Annette Lee, who attended Woodland in Lake County as a student is a business instructor. She recently completed her Ph.D. in educational administration. “What I’d like to see for the Lake County Campus to do is rebuild our campus culture,” she said. Cherished outreach programs such as Caring Campus and Early Alert, were previously the gold standard. Another conundrum is too many part-time positions Lee noted. “You can’t hire half time positions to get qualified applicants and have them stick around a long time,” Lee said. “You got to send in full time positions, so we can recruit and keep the best people.

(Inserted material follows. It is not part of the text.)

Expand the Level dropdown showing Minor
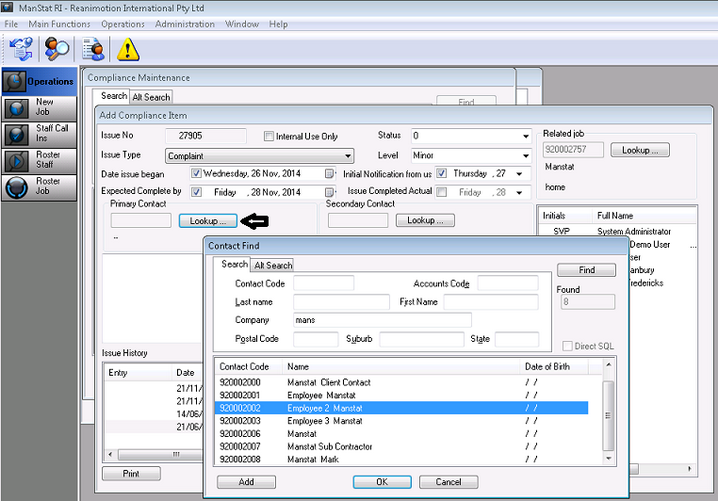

Also, resources applied to online students do not payback dividends like other programs. “But rebuilding this campus, there’s a completely different population of students you’re going to face,” Lee said. “The ones succeeding online, they’re staying online and going down to Sacramento State and UC Berkeley. It’s the CTT people who need the basic skills. We cannot let that program die.” And City Councilman Russ Cremer discussed the importance of the college to the town., particularly the Culinary program. Chef Rob Cabreros trained a lot of cooks and chefs here in Lake County he noted. “The thing in Lake County, we need more restaurants, quite honestly,” he said. “But we need chefs trained here and understand how tourism interacts, and I think that’ll be helpful to the economy. Bottom line is; you need to invest and bring this program back to where it was.”